Nach wie vor verschreiben Ärzte sehr häufig Antibiotika, wenn bei einer Rachen- bzw. Mandelentzündung (Pharyngitis, Tonsillitis) eine Beteiligung von Streptokokken der sogenannten β-hämolysierenden Gruppe A angenommen wird. Dieser sehr grosszügige Antibiotikaeinsatz ist dadurch begründet, dass es früher (Zeit vor dem 2. Weltkrieg) in vielen Fällen zu Komplikationen (akutes rheumatisches Fieber mit Herzentzündung und Poststreptokokken-Glomerulonephritis, das ist eine Nierenentzündung) gekommen ist und gross angelegte Studien an Kasernen-Soldaten aus 40er und 50er Jahren des 20. Jahrhunderts einen Schutzeffekt durch Penicillin zeigten.


streptokokken
Streptokokken: Antibiotikatherapie nicht in allen Fällen erforderlich. Rasterelektronenmikroskop-Aufnahme.
Bild: CDC/Richard Facklam.


Die damaligen Infektionszahlen und Behandlungsstrategien haben den Weg in die Lehrbücher gefunden und wurden dann von Auflage zu Auflage übernommen und Teil der Lehrpläne. Bis diese Therapieempfehlungen überprüft werden, kann es Jahrzehnte dauern.

In den letzten Jahren wird die generelle Antibiotikagabe bei Halsentzündungen mit Streptokokken-Verdacht aber durch Studienergebnisse und aktuellere Erkrankungs-Statistiken zunehmend in Frage gestellt.

Mittlerweile ist das akute rheumatische Fieber eine extrem seltene Erkrankung (Glomerulonephritis noch seltener), sodass neue Leitlinien internationaler Fachgesellschaften keine pauschalen Streptokokkentests für Halsschmerzpatienten vorsehen und die Notwendigkeit einer antibiotische Behandlung von der Schwere der Erkrankung abhängig machen (bestimmte Punkte-Schema sollen den Ärzten bei der Entscheidung helfen, beispielsweise ob Fieber vorliegt). Diese vorsichtige Haltung hat z.B. den Weg in die Leitlinien der Deutschen Gesellschaft für Allgemeinmedizin ( DEGAM Leitlinien Halsschmerzen ) gefunden, auch in anderen europäischen Länder wird von den Experten die Antibiotika-Verordnung kritisch hinterfragt ( Management of sore throat and indications for tonsillectomy (Scottish Intercollegiate Guidelines Network ) ).

Aktuelles Schema der DEGAM: normalerweise kein Test, keine Antibiotika.
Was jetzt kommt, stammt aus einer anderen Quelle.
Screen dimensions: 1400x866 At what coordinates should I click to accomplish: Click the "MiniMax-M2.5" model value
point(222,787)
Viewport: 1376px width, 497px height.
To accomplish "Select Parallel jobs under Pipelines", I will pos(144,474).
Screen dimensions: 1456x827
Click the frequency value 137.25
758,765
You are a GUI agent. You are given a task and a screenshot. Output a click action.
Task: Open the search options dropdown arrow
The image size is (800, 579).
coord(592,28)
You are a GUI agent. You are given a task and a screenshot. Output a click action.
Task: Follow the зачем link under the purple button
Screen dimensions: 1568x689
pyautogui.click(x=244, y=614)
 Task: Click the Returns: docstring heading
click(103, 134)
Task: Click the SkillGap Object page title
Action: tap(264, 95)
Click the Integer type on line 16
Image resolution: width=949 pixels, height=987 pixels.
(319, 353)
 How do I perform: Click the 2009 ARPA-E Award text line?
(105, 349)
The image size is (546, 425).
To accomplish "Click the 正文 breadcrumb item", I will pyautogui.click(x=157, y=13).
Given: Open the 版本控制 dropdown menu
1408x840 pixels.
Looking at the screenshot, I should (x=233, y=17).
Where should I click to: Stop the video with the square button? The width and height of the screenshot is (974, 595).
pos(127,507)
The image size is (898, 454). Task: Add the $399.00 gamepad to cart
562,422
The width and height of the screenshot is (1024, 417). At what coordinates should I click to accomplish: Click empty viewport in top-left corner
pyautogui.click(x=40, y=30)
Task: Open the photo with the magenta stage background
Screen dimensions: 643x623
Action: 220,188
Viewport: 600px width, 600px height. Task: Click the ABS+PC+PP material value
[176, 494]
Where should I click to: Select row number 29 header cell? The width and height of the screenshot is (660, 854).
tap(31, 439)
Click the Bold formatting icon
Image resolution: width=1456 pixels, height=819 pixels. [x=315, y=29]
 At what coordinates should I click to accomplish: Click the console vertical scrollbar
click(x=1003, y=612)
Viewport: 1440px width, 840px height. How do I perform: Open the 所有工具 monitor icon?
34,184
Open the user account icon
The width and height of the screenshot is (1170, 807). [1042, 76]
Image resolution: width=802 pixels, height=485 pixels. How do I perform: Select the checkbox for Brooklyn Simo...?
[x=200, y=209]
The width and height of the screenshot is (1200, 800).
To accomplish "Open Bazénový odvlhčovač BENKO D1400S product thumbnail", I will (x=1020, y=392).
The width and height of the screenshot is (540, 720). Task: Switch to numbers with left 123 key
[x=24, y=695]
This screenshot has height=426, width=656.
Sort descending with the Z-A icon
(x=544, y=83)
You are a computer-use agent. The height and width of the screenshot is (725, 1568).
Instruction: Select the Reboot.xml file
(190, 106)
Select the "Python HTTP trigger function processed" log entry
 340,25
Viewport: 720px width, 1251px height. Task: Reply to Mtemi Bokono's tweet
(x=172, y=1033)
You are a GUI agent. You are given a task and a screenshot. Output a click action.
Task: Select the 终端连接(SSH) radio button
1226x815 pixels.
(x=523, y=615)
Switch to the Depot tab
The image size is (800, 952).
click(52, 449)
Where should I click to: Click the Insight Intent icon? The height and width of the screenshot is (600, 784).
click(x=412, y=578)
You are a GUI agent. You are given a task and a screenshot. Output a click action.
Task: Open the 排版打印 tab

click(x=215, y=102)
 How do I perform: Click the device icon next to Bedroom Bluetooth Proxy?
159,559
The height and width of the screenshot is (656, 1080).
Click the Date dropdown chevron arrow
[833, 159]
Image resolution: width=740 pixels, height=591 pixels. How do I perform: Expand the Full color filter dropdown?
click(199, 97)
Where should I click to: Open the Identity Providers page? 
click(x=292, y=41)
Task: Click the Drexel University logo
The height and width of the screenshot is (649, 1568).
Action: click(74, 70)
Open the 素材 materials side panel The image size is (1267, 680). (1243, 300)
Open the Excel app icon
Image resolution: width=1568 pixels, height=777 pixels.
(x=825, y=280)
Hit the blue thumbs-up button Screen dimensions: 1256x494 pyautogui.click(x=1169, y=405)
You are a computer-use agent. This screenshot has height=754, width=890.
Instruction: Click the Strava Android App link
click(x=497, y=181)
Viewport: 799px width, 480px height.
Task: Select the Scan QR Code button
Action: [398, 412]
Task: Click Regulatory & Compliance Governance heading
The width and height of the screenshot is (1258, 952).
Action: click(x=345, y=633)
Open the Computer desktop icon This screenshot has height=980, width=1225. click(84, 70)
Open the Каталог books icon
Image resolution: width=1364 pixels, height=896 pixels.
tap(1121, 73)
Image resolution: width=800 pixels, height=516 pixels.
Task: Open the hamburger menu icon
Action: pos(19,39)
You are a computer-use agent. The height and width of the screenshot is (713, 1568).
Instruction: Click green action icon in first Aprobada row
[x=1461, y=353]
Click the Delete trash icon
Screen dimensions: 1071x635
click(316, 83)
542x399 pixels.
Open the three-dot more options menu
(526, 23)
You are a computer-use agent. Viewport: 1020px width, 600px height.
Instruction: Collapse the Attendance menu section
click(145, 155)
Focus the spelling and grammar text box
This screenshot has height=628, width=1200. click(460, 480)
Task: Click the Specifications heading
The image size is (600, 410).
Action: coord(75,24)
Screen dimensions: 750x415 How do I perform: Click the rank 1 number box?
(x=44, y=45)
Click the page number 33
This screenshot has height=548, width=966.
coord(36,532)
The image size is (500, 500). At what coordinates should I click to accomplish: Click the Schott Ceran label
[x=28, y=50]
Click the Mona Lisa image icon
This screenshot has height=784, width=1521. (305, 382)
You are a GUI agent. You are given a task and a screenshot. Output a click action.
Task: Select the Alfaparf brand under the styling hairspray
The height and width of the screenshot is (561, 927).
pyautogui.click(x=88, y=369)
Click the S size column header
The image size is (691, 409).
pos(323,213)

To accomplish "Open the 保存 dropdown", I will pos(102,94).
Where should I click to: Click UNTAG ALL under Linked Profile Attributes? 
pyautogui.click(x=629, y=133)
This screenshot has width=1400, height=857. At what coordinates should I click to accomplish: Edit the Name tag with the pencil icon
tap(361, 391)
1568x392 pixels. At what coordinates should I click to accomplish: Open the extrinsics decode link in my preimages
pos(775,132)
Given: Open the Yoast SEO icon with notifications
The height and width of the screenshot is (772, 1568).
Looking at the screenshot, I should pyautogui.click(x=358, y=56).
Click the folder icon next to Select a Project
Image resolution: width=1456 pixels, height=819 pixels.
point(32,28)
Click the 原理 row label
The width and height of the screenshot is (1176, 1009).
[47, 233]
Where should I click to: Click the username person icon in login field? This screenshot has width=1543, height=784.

Nur wenn so viele klinische Anzeichen (z.B. Eiterabsonderung Mandeln, Fieber) vorliegen, das der Punktewerte eine Streptokokkenbeteiligung wahrscheinlich macht und die Schwere der Erkrankung ein Eingreifen rechtfertigt, gibt man Penicillin V für 7 Tage. Tests nur in Ausnahmefällen, wenn durch das Ergebnis die Behandlungsentscheidung beeinflusst wird.

"Ich hatte schon seit Monaten immer wieder Halsschmerzen,und ein Abstrich beim HNO-Arzt hat vor kurzem Streptokokken TypA nachgewiesen."
Abstriche sind mittlerweile recht umstritten, gemäss den Leitlinien hält man sich bei einer schweren Erkrankung ohnehin nicht mit einem Abstrich auf, bei leichten Fällen hat der Test dagegen wenig Aussagekraft, weil sich die Erreger auch bei vielen Gesunden im Rachen finden lassen (siehe auch unser Themenblock Streptokokken dauerhaft? ) und in den meisten Fällen nicht Bakterien wie Streptokokken, sondern Viren hinter Halsschmerzen stecken, ein Bakteriennachweis also oft nur ein zufälliger Begleitbefund ist.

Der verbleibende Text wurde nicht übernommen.